Wu delivered a clear message to the U.S. that construction along the South China Sea will continue and military installations will be created there, both of which the U.S. is violently opposed to. Wu also said, “We are not afraid of military provocation and the Chinese Navy is fully prepared to respond to any such provocations or infringements.”

At the same time as the newspaper deadline last night, Admiral Richardson said something to Admiral Wu that the American media has yet to report on. This is the first time the Chinese attitude has emerged so forthrightly. This kind of situation is very rare. This firm attitude must be because of the issue in the South China Sea.

China’s sovereignty and interests in the South China Sea have been made the nation’s “core interests,” while the U.S. makes the South China Sea topic its “biggest interest.” “Core interests” and “biggest interests” do not give a lot of space to maneuver. The concern all along has been that the South China Sea will be the place of origin of Sino-American military conflict.

After the South China Sea “arbitration results” were published, several international law violations have occurred. China has made two test flights from Mischief Reef and Subi Reef airports and the People’s Liberation Army has recently announced that it is conducting bomber patrols over the Huangyan Islands. Both of these show a lot of contempt for the arbitration. Taiwan has also sent warships to the Spratly Islands. We treat the arbitration results as just a “piece of paper.”

The U.S. simply cannot interfere with China’s construction in the Spratly Island reefs. Even if its warship again declares “freedom of navigation,” they are just flaunting their military strength. For us (Chinese), it is a highly embellished and ineffectual performance, which will not have any result.

Washington continues to promote the South China Sea arbitration, not only to discredit China but also the Chinese military. China, however, is determined not to take that and America is conversely feeling the pain. America has to take one of two options: “Quit while they’re ahead” and call it a day, or take it a step further and throw down the stakes by increasing military pressure on China. Victory is China’s ultimate concession.

In any case, will China and the U.S. have the determination to take the next steps and cross swords? The South China Sea dispute is up against extreme odds and can potentially endanger regional security as well as Sino-American relations. China has now made it known that regardless of the risk we will not yield. If the U.S. doubts the firmness of China’s attitude, then their need to continue this is just as dangerous a move. The battle of wills between two powers is beginning and it will likely not be one or two days or even one or two rounds; it will likely be protracted. During this period, China and the U.S. must pay attention to crisis management so they can make this trial of strength dignified and practical.

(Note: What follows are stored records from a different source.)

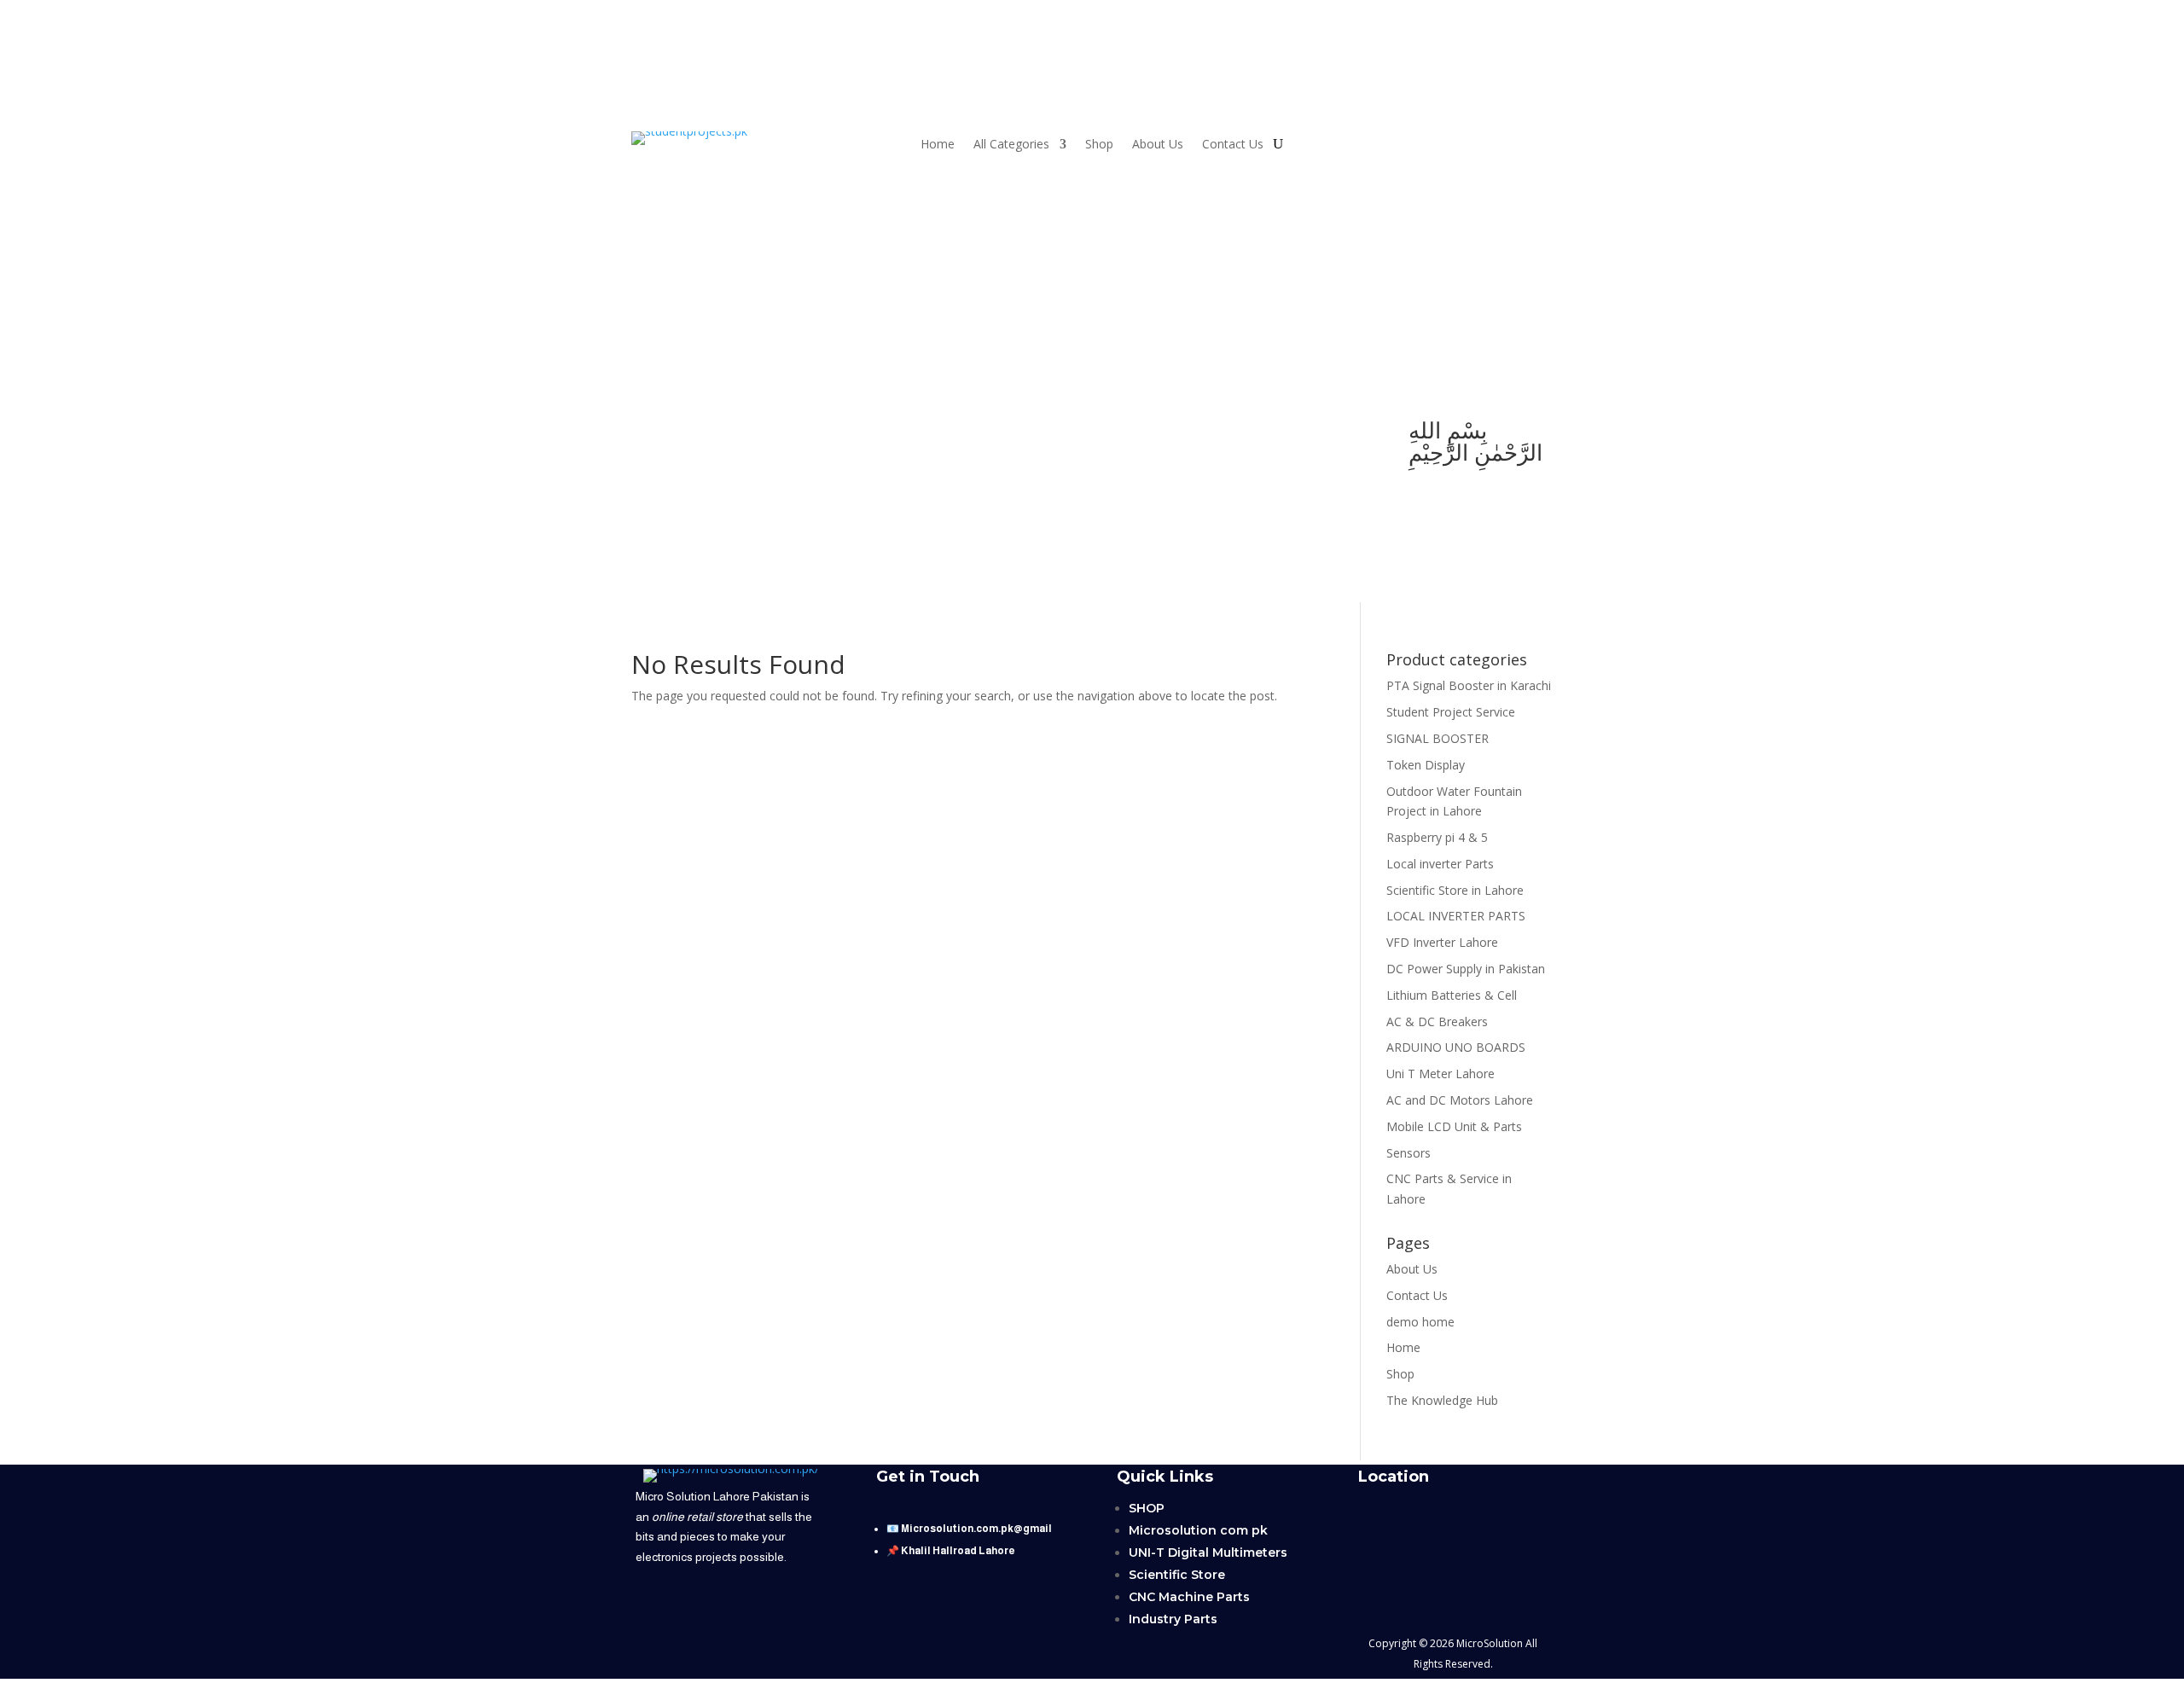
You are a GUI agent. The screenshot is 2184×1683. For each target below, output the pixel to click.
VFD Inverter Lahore (1442, 942)
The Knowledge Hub (1442, 1400)
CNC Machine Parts (1189, 1597)
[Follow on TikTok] (686, 432)
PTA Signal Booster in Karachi (1468, 685)
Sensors (1408, 1153)
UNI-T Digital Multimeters (1208, 1552)
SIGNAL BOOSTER (1437, 738)
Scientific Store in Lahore (1455, 890)
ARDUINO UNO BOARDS (1455, 1047)
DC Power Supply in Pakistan (1465, 968)
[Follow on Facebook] (720, 432)
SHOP (1147, 1508)
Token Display (1425, 765)
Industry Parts (1173, 1619)
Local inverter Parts (1440, 864)
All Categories (1011, 145)
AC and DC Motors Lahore (1459, 1100)
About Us (1157, 145)
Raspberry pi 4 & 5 (1437, 837)
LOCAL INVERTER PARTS (1455, 916)
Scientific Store (1177, 1574)
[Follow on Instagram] (754, 432)
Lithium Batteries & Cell (1451, 995)
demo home (1420, 1322)
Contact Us (1232, 145)
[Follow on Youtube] (651, 432)
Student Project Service (1450, 712)
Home (938, 145)
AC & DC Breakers (1437, 1021)
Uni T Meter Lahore (1440, 1073)
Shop (1099, 145)
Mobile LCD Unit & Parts (1454, 1126)
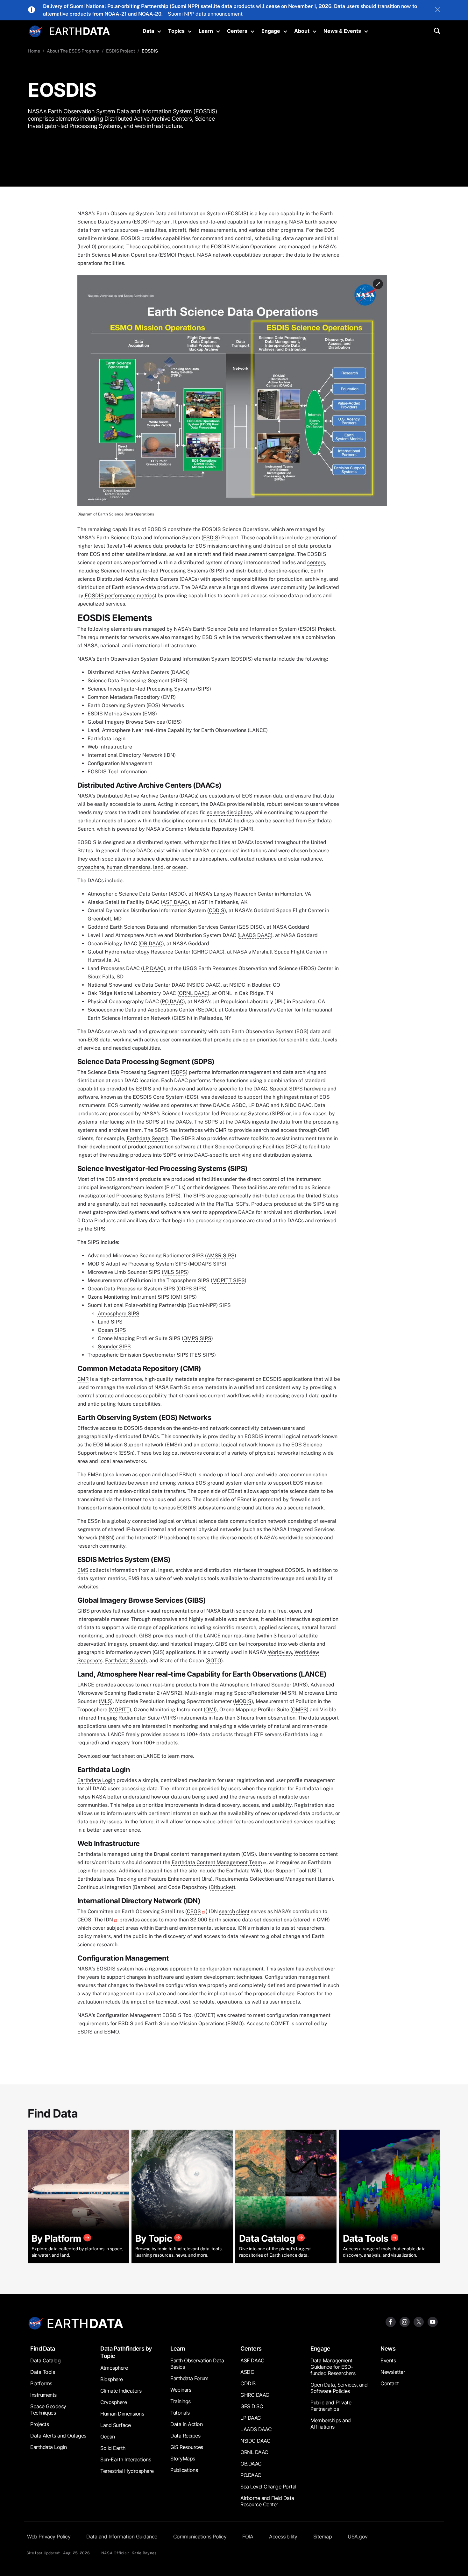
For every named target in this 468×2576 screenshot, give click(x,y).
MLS (105, 1701)
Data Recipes (185, 2435)
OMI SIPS (183, 1297)
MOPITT (120, 1710)
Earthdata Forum (189, 2378)
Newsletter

In that time, American aircraft carriers will have come and gone in a very superficial display. The Chinese refer to aircraft carriers as an effective tool and in the hand of the American military it is “a straight flush.” Chinese DF-41 guided missiles will be the next step toward the future of the military. They are also in the process of upgrading their nuclear-powered submarines and submarine strategic missiles, both of which have combat-ready capabilities. They are the source of China’s resolute will to protect its nation’s sovereignty and will allow the country such concessions on territory disputes, which is nothing more than an international studies of war joke.

Since it is a joke, America simply cannot put out all its cards. The South China Sea is America’s “biggest interest” and must circumvent China’s “core interest,” and cannot vainly hope to overwhelm the latter. China is unlikely to provoke the U.S. and both sides need to become more flexible. Otherwise, the U.S. president should ask his people: Are they ready to follow him to the South China Sea and assume such a real risk?